### YOUR ASSIGNMENT
The entries below should be quoted exactly, with no pictures carried over.

### EXERCISE INPUT

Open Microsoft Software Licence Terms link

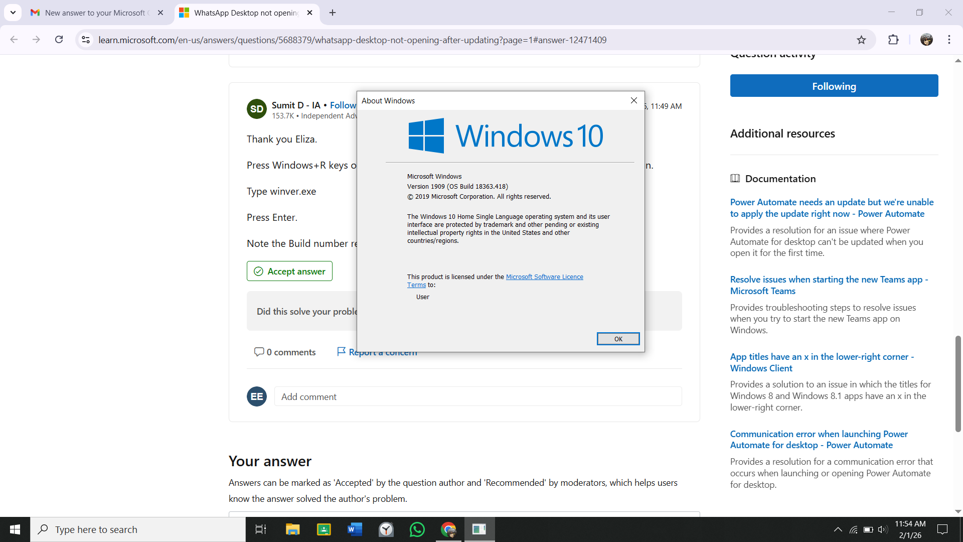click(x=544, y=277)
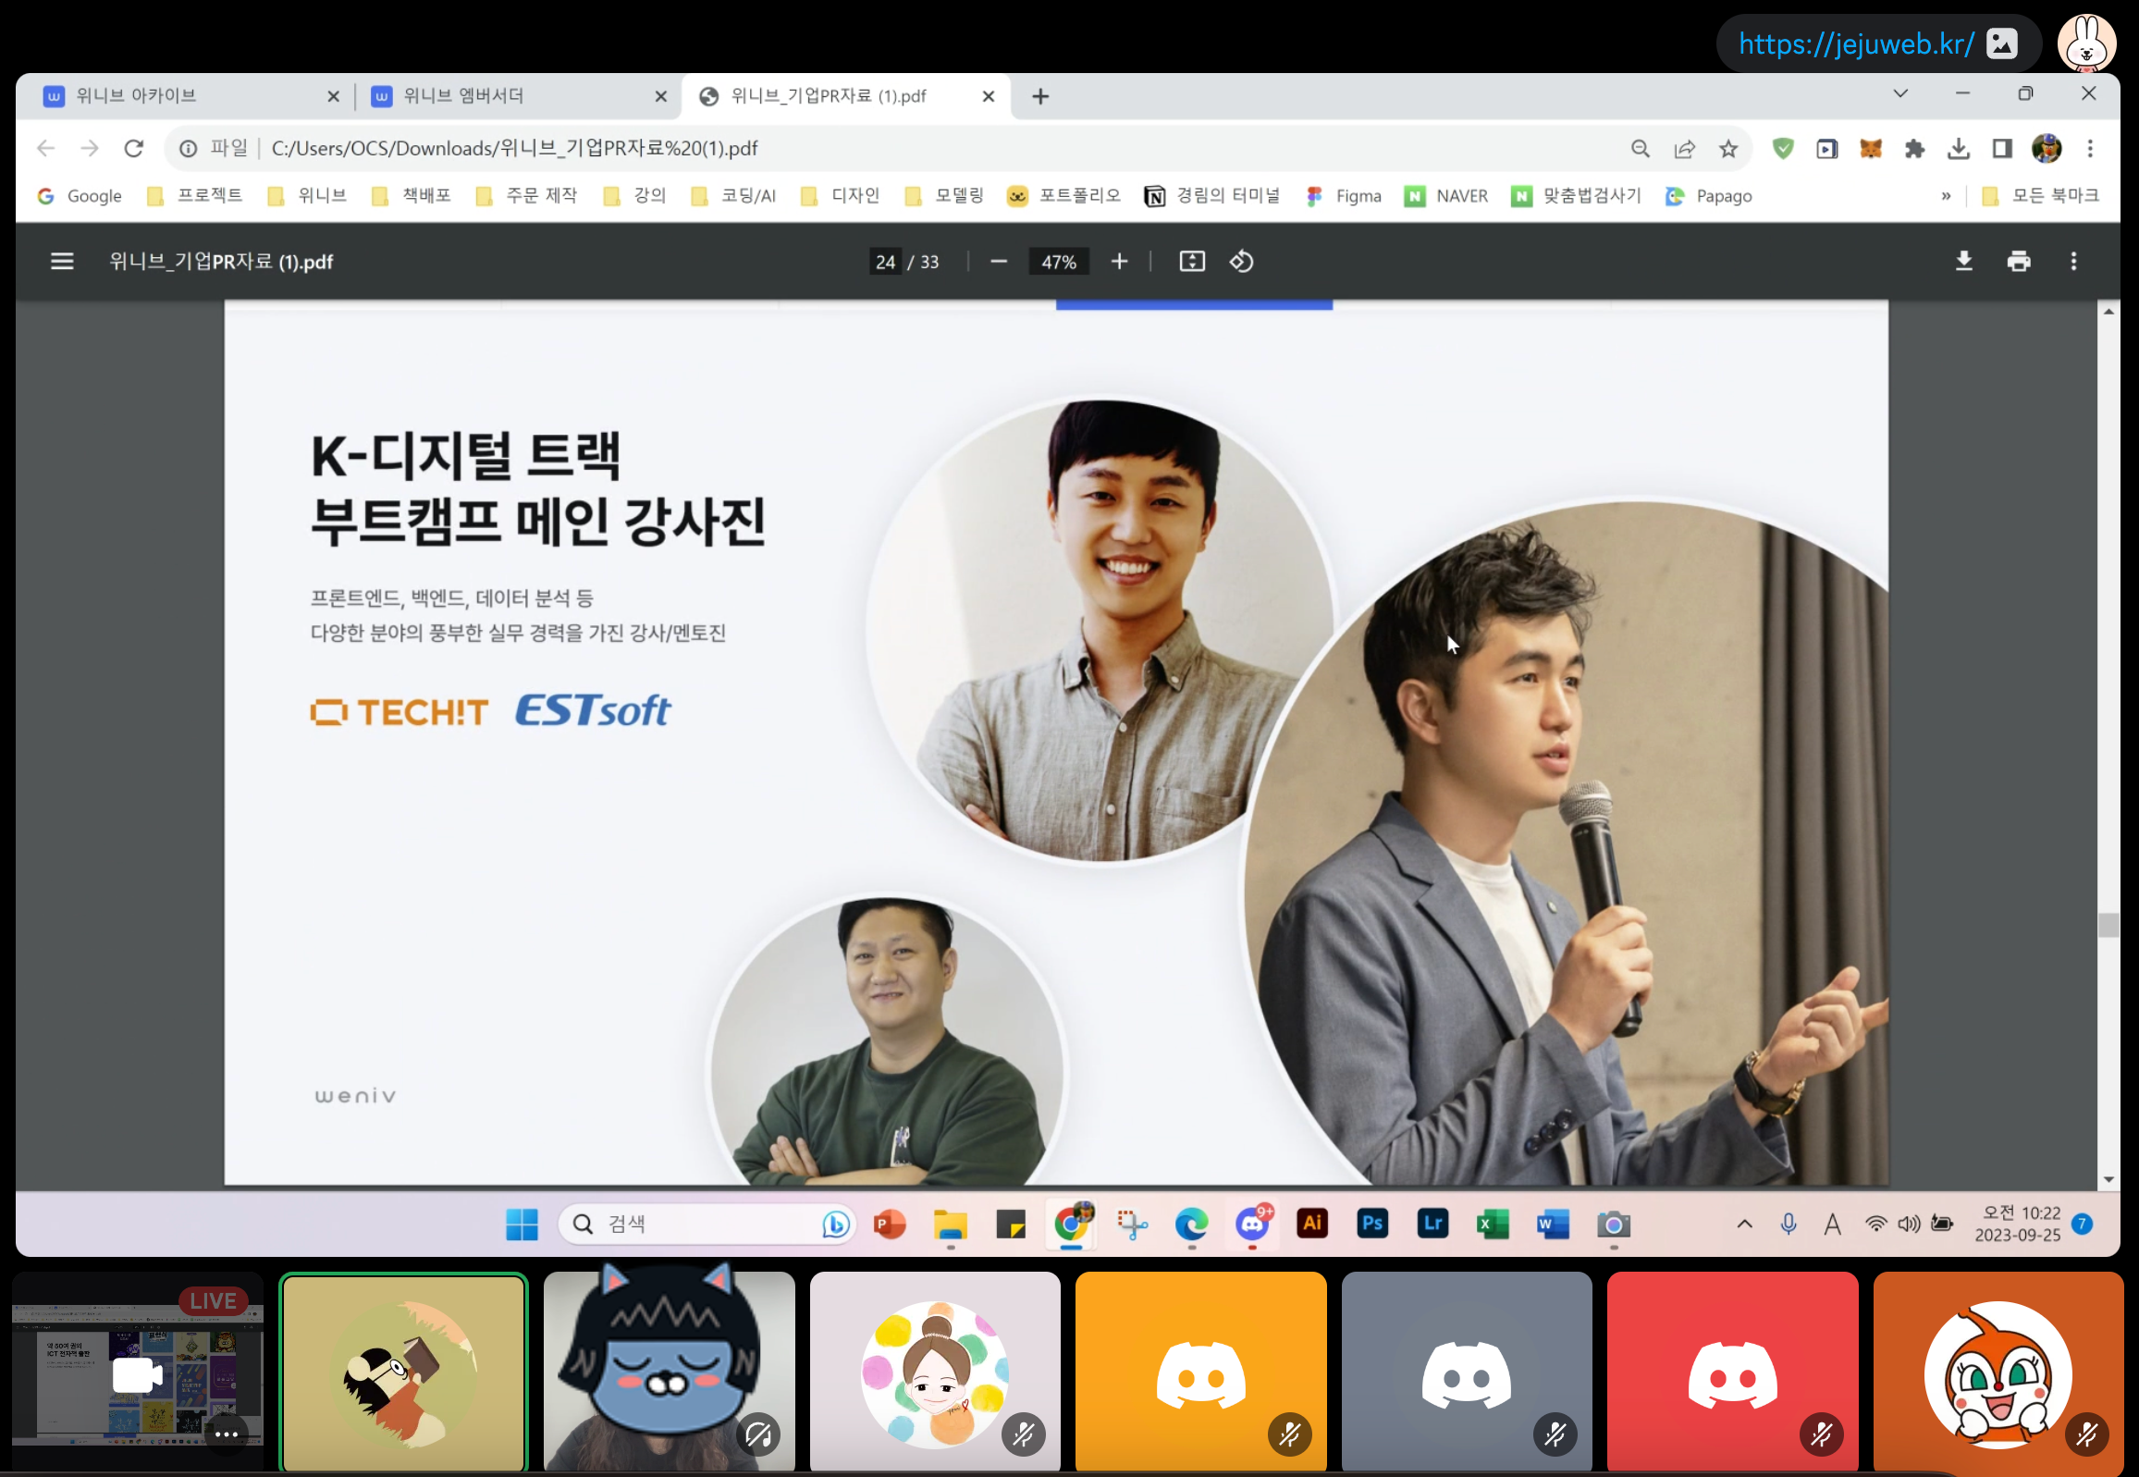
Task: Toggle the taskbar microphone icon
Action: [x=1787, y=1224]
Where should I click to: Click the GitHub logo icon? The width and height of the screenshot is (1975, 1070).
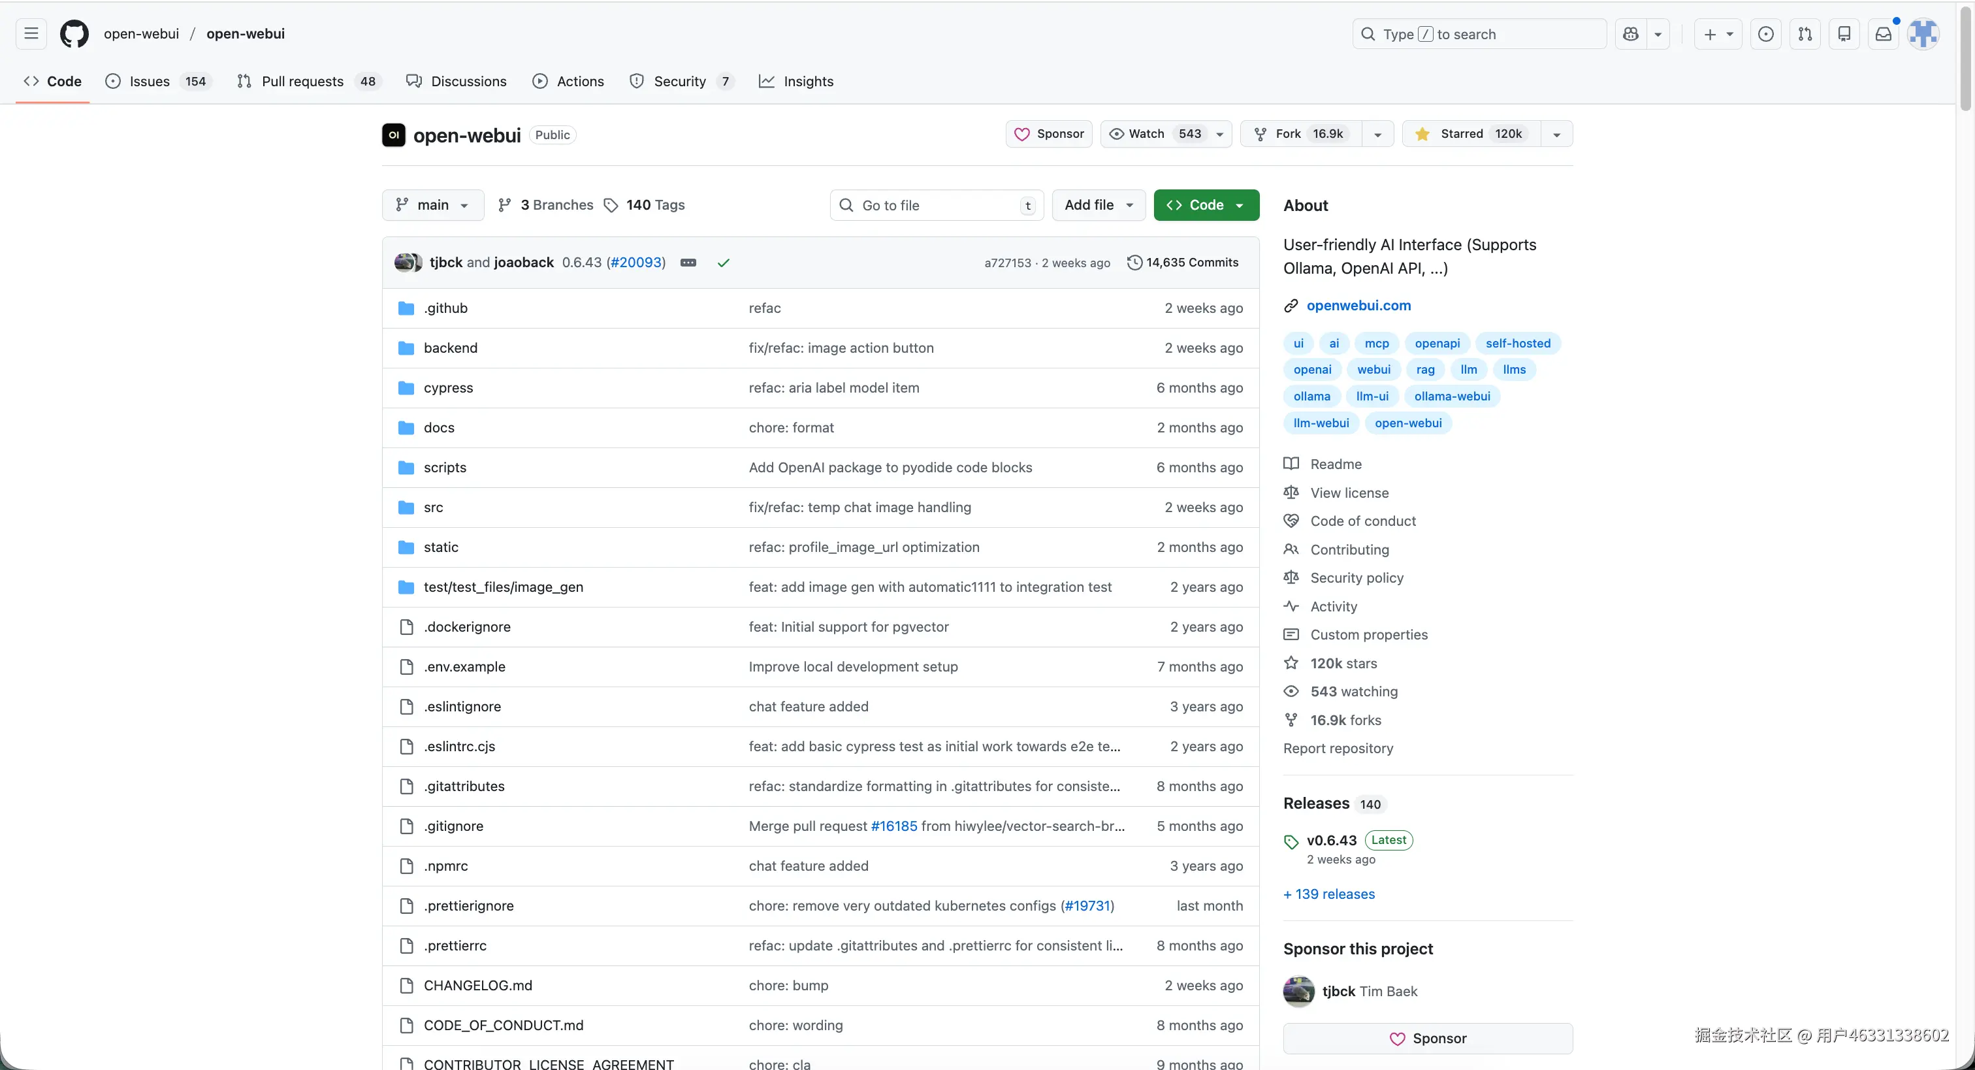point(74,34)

### RESPONSE TO THE TASK
Open Microsoft Software Licence Terms link

click(x=544, y=277)
Task: Toggle the taskbar microphone icon
Action: [x=1787, y=1224]
Where should I click to: Click the GitHub logo icon? The width and height of the screenshot is (1975, 1070).
point(74,34)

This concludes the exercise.